§ WHAT TO WORK ON
Could you extract every entry below and reproduce it exactly?

§ Dataset entries
________

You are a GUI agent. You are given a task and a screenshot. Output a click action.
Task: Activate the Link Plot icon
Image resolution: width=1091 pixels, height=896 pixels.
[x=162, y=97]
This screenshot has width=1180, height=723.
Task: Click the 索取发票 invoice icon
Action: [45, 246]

________

§ RESPONSE TO THIS EXERCISE
You are a GUI agent. You are given a task and a screenshot. Output a click action.
Task: Activate the Link Plot icon
Image resolution: width=1091 pixels, height=896 pixels.
[x=162, y=97]
This screenshot has width=1180, height=723.
Task: Click the 索取发票 invoice icon
Action: [45, 246]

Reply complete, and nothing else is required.